Becca Tisdale

"I wanted to return to Stanford because of the tradition of interdisciplinary collaboration. My work is inherently interdisciplinary - involving concepts, tools, and people from medicine, public policy, global public health, and computer science."


Becca Tisdale is a first-year resident
Photo by Norbert von der Groeben

As a Palo Alto native and Stanford undergraduate, Becca Tisdale, MD, was pretty sure that her next step should be abroad. In Paris and London she acquired a Master of Public Affairs degree, which she felt would be foundational given her interest in working at the cross-roads of health policy, medicine, and global public health. Her two-year experience in Europe exposed her to an internship with the French National Health Authority, which implements health policy in France, and gave her an opportunity to work with DFiD in the UK on a project about the cost of protecting against malaria in sub-Saharan Africa.

With that extensive background, she attended medical school at Columbia and chose Stanford for her current phase of training as a first-year resident in Internal Medicine. One of her main attractions to Stanford was the “built-out global health curriculum and resources for residents to do clinical work and research in developing countries.”

Another strong pull toward Stanford was the tradition of interdisciplinary collaboration. With seven schools housed on a single campus, Becca is able to find like-minded people nearby with expertise in disciplines she seeks to collaborate with: computer science, public policy, medicine and global public health. She also appreciates the access to mentorship and to research opportunities that she will need for the next phase of her career.

Becca especially likes how important it is in global health “to consider the full bio-psycho-social context of any health or medicine intervention-–it is full of unexpected twists and you get to learn so much about other cultures and how they approach health.” She was able to see this firsthand when she spent the summer following her first year of medical school in Ethiopia studying their HIV clinics.

Today her day-to-day life is ruled by her rotations, which change every 2-4 weeks. She begins at 7 a.m. seeing her current patients and meeting new ones. Several hours later she rounds with her team, focusing on updated plans for patients. After a learning conference, which spotlights a single patient case presented by one resident, there is a lunchtime conference with a guest speaker on a current topic in medicine. Afternoons are patient-centered: writing progress notes, meeting with patients and their families, making subspecialty consults, and doing any needed procedures for patients.

> [Supplied material]
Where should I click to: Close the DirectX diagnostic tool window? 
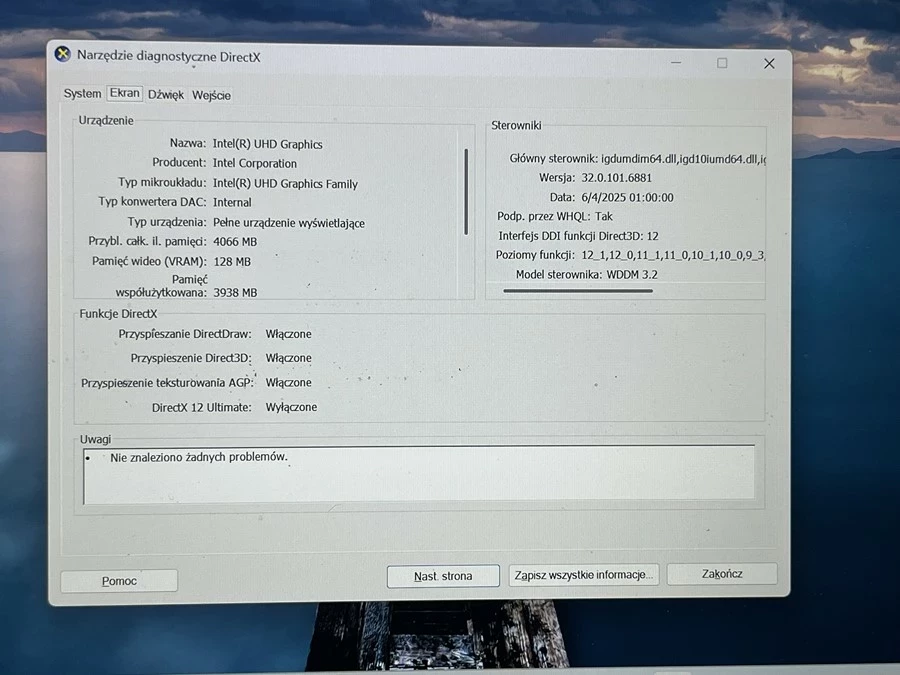[769, 63]
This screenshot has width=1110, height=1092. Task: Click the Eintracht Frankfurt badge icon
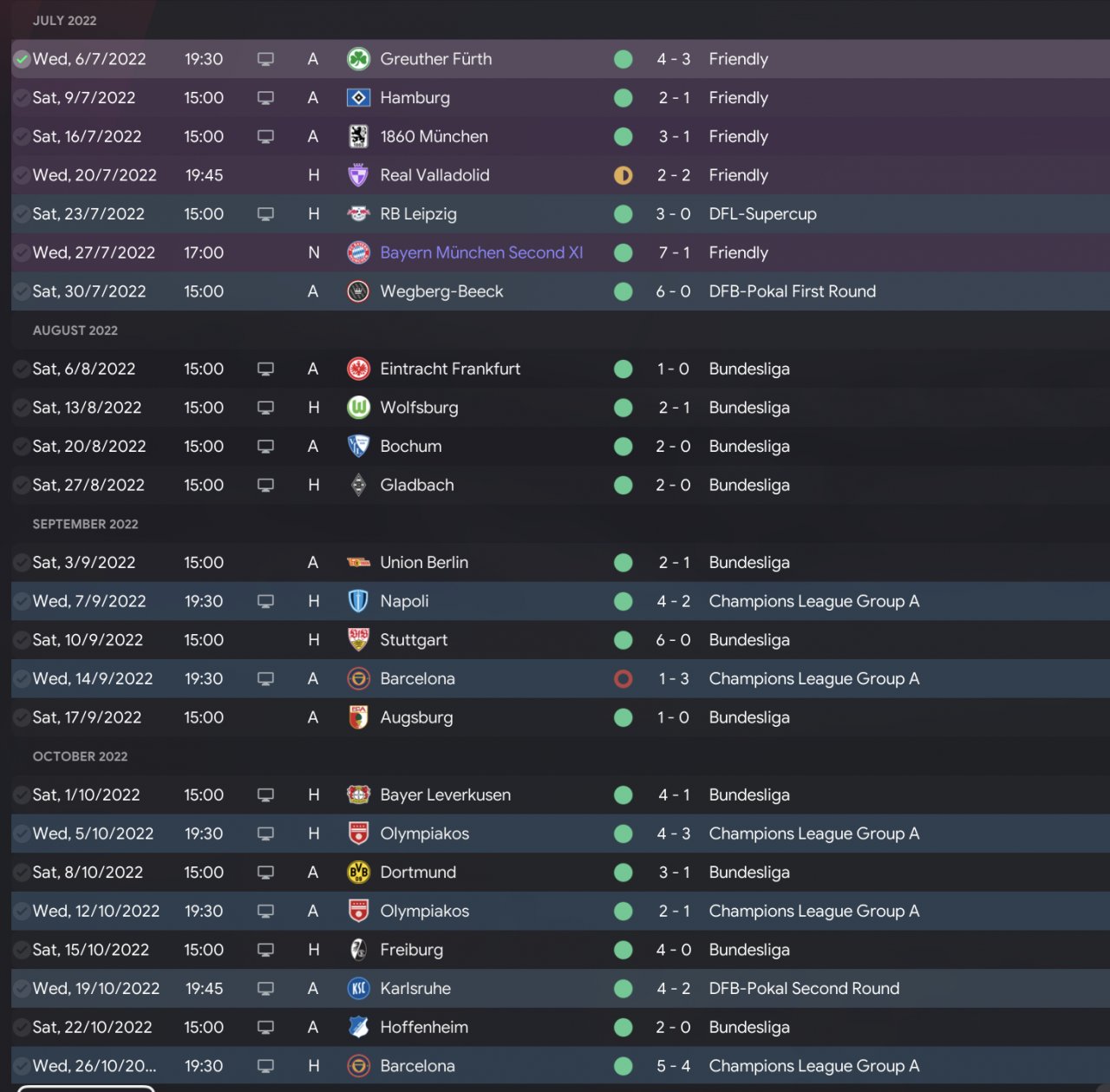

> [Task 1]
According to the profile of Becca Tisdale, how often do her rotations change?
> [Task 2]
From the profile of Becca Tisdale, reproduce the part that begins at the words "With that extensive" and stops after the words "of her career.".

> [Expected answer 1]
Every 2-4 weeks.

> [Expected answer 2]
With that extensive background, she attended medical school at Columbia and chose Stanford for her current phase of training as a first-year resident in Internal Medicine. One of her main attractions to Stanford was the “built-out global health curriculum and resources for residents to do clinical work and research in developing countries.”

Another strong pull toward Stanford was the tradition of interdisciplinary collaboration. With seven schools housed on a single campus, Becca is able to find like-minded people nearby with expertise in disciplines she seeks to collaborate with: computer science, public policy, medicine and global public health. She also appreciates the access to mentorship and to research opportunities that she will need for the next phase of her career.